Source text:
+++

There is also 1 missing value in each of the following columns: BLK, FOW and FOL.
Missing values aren't denoted by any special strings (such as "None" or "Null"), there are just 2 consecutive commas in the given row.
There is one row with player whose age is 0, which is definitely an error in the dataset.
Exploratory analysis¶
We're going to explore relations in the dataset.
Note: Players who scored 0 goals in a given season are excluded from all graphs.
Goals & player's age¶
Firstly, we're going to explore whether the player's age correlates with the goals scored in any way.
df = df.loc[df["G"] > 0]
g = sns.JointGrid(data=df, x="Age",y="G")
g1 = g.plot(sns.histplot, sns.histplot, discrete=True)
g2 = g1.set_axis_labels("Age", "Goals per season")
From the graph above, we see that suprisingly, there is no visible correlation between these 2 variables. The best results belong to players aged 20-25 results, however these players are also the most represented group in the dataset.
Goals & shooting percentage¶
In this part, we'll explore whether the goals scored depend on player's shooting percentage.
Here is a graph showing relation of these 2 variables.
df_scored = df.loc[df["S_percent"] > 0]
g = sns.JointGrid(data=df_scored, x="S_percent",y="G")
g1 = g.plot(sns.histplot, sns.histplot, binwidth=1)
g2 = g1.set_axis_labels("Shooting percentage", "Goals per season")
From the graph, it seems that the number of goals directly depends on shooting percentage. So, we can formulate the following hypothesis: The better shoting percentage, the more goals scored.
Of course, this doesn't apply to all data (e.g. there are several players with shooting percentage >= 50% and none of them scored more than 5 goals), however on average it seems to be true.

+++

Data:
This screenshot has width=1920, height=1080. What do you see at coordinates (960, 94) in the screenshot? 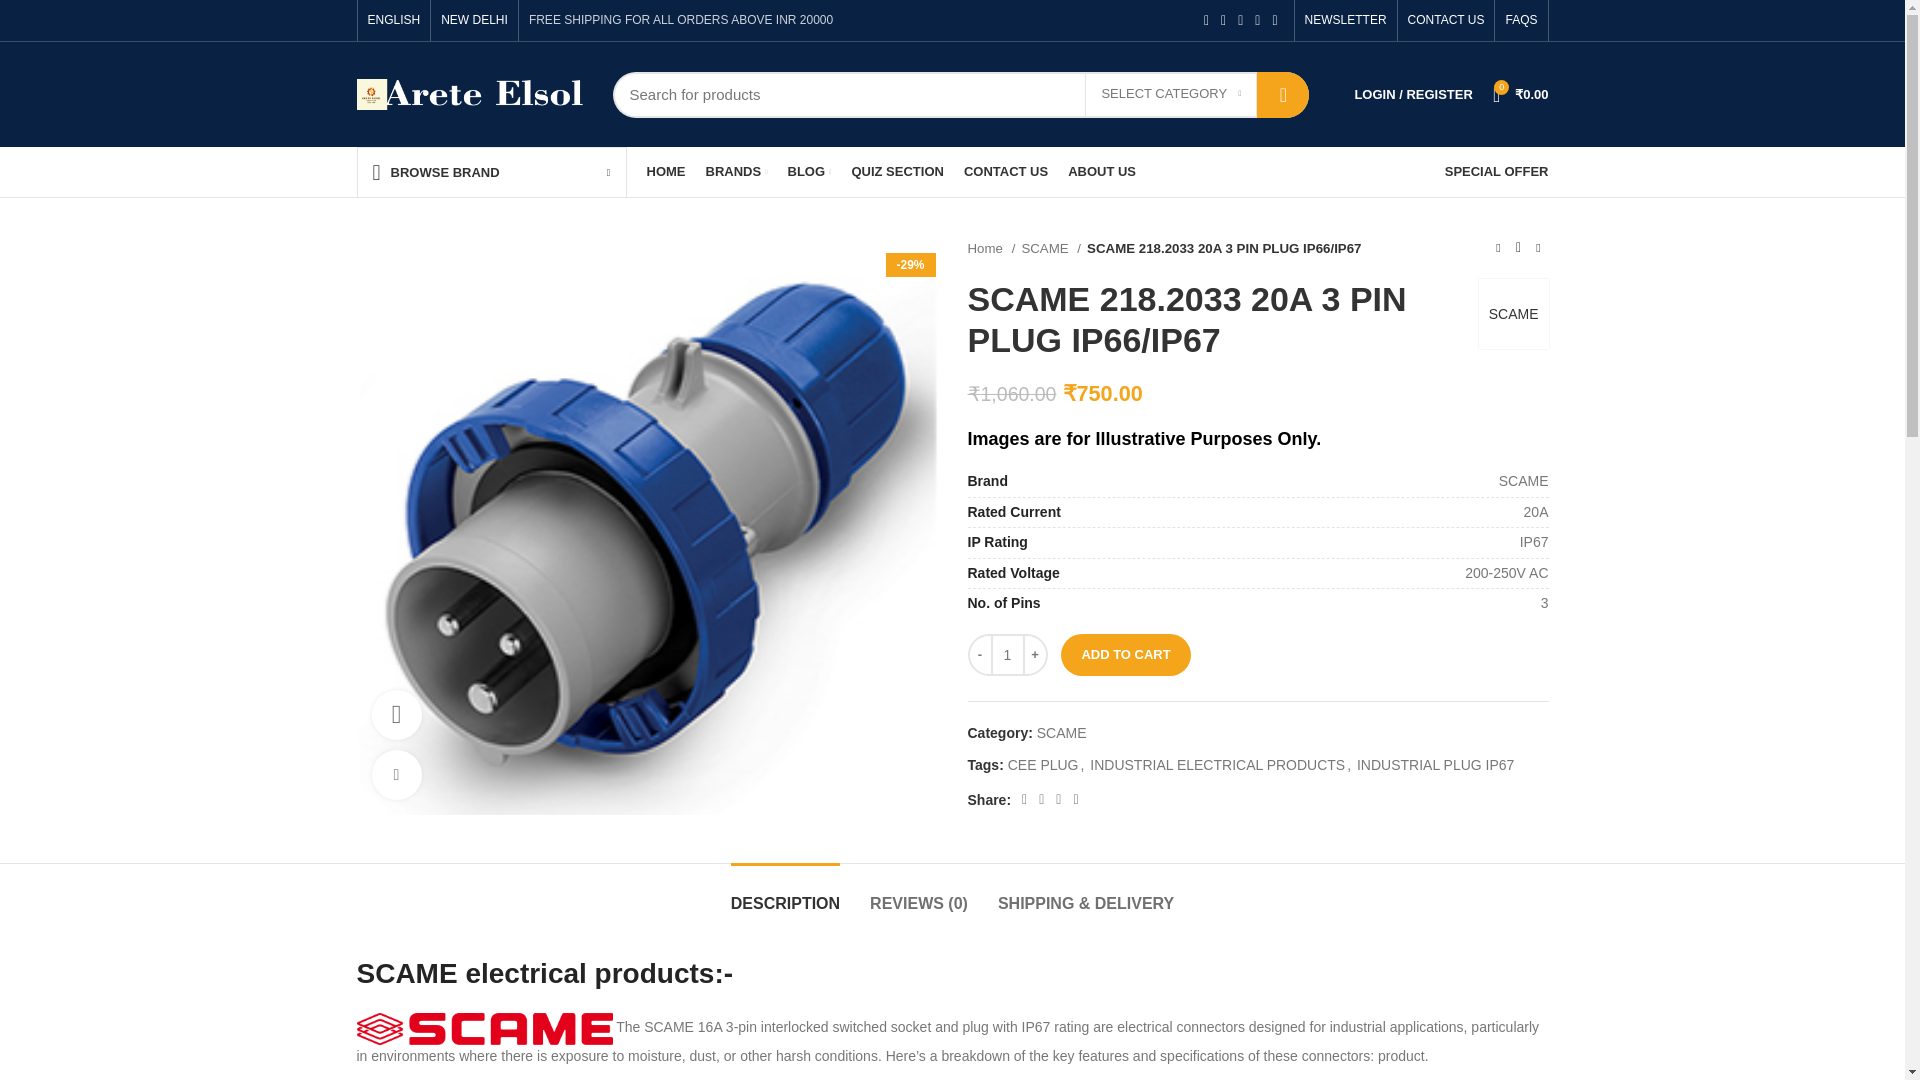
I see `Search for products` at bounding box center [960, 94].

+++

Directive: How would you continue the exploratory analysis of players' goals and shooting percentage from its last sentence?

Response below:
Goals & average time on ice¶
In this section, we're going to explore relation between goals scored and average time on ice.
Here is the graph showing relation between these 2 variables:
g = sns.JointGrid(data=df, x="ATOI",y="G")
g1 = g.plot(sns.histplot, sns.histplot, binwidth=1)
g2 = g1.set_axis_labels("Average time on ice", "Goals per season")
We can observe that the graph contains 2 clusters (one goes from average time on ice = 10 up right and second one goes from the same position to the right).
In my opinion, the first cluster contains forwards and the second one contains defencemen, who often spend a lot of time on ice, however don't score as much as forwards. There is also some strange data at the left showing players who spend on average < 5 minutes on ice, but score many goals (over 10 or even 20 goals per season).
The following graph shows the same relation but this time only for forwards:
df_forwards = df.loc[df["Pos"].isin(["C","LW","RW"])]
g = sns.JointGrid(data=df_forwards, x="ATOI",y="G")
g1 = g.plot(sns.histplot, sns.histplot, binwidth=1)
g2 = g1.set_axis_labels("Average time on ice", "Goals per season")
We can see that the first cluster indeed mostly consists of forwards.
The graph also suggests that for forwards, we can formulate the following hypothesis: Number of scored goals directly depends on average time on ice (the higher ice time, the more goals).
The same graph but for defencemen, looks like this:
df_forwards = df.loc[df["Pos"] == "D"]
g = sns.JointGrid(data=df_forwards, x="ATOI",y="G")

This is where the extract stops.